A New World: The View from Noel Tagoe

Published May 21, 2018

Given the technology landscape, the focus of finance professionals needs to shift from data collection and processing to the use of data. 

Digital technology has ushered us into a new business era. Huge volumes of data are being generated at record speed. Business is well placed to exploit this brave new world because it is supported by the right infrastructure for storing data cheaply, and for accessing, processing, and analyzing data at speed. 

To remain relevant, finance professionals should become familiar with technologies such as cloud computing, robotic process automation, cognitive computing, in-memory computing, advanced analytics, and visualization tools. 

These new technologies change how businesses behave, both internally and within their ecosystems. People have to work in new ways with technology with automation increasing; products and services are no longer sufficient but must combine with the appropriate platforms to provide differentiated offerings for customers. Businesses today will need to focus on their core capabilities, instead of trying to do everything. To succeed, they have to collaborate with partners in their ecosystem. Collaboration is therefore an important driver of growth — 2017 KPMG research reveals that, globally, 75% of CEOs are now more open to new influences and collaboration. 
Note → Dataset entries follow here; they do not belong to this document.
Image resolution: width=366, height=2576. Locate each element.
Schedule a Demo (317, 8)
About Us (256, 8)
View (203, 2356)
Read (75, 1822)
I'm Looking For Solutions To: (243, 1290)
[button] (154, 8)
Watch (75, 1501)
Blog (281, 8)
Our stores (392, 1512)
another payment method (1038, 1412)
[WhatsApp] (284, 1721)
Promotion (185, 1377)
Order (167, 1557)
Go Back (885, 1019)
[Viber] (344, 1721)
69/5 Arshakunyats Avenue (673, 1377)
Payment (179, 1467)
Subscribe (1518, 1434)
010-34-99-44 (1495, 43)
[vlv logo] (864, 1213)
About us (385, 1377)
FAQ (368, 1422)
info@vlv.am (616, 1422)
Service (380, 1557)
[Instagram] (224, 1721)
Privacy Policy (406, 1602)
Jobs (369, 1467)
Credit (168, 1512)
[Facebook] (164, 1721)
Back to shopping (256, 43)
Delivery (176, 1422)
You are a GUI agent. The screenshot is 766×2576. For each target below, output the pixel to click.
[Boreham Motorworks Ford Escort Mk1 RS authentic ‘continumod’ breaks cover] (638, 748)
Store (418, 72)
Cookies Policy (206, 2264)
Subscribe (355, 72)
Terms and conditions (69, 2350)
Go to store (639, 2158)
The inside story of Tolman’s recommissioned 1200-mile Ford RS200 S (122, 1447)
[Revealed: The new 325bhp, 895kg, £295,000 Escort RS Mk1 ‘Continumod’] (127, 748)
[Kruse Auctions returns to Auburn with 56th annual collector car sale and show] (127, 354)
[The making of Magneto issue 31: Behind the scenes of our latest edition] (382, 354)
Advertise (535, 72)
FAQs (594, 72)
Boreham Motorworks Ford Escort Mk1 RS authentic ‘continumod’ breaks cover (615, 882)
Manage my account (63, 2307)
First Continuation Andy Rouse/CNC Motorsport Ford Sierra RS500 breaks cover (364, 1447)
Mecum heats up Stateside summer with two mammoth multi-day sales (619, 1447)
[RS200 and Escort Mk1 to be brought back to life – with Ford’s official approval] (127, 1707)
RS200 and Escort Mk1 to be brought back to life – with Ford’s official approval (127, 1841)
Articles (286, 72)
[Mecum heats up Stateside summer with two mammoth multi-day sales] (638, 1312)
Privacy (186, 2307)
In this digital age, the role of finance and accounting is to enable, shape, and tell the story of how businesses create and preserve value. This requires a deep understanding of data and how it is used. Given the technology landscape, the focus of finance professionals needs to shift from data collection and processing to the use of data. But before using data, finance needs to ensure that data is clean, has integrity, and is secure. This requires an understanding of cybersecurity and how to communicate the potential of cyber risk to the board. 

In the future, management accountants will work more closely with data scientists who use advanced mathematical techniques to analyze data and provide insights for the organization. Management accountants will need a holistic understanding of their business (through knowledge of the business model) to explain emerging correlations and insights from the work of data scientists. They will also be able to have conversations with both external and internal stakeholders to help the whole business understand and use the insights derived from the data. This shift from "doing the calculations" to an influencing role moves many finance people out of their comfort zone. 

In brief, finance professionals will be required to use data to support decision-making, understand customers' behavior, develop customer value propositions, and enhance operational efficiency. 

The competencies required to ensure that data is collected, cleaned, processed, analysed, and communicated to the organization, and its partners as needed, are data strategy and planning; data sourcing, extraction, and mining; data manipulation, modeling, and analysis; and the communication of insight derived from data. 

Given the pace of change, finance people need an agile mindset. This includes curiosity and inquiring minds to help them get the story behind the numbers. This will enable them to diagnose root causes, predict probable future scenarios, and help prescribe how the business can thrive in those future scenarios. Secondly, they will need to work at speed and scale — and have the ability to scale up something from a corner of a business to the organisation as a whole. 

Finally, the pace of change means that the shelf life of knowledge is very short — much of what we know today will not be relevant in a few years' time. Finance people will need to replace old knowledge with new to remain relevant. Lifelong learning is therefore essential and must be built around three activities: learning; unlearning old things that have become irrelevant and incompatible with new knowledge; and relearning relevant new knowledge.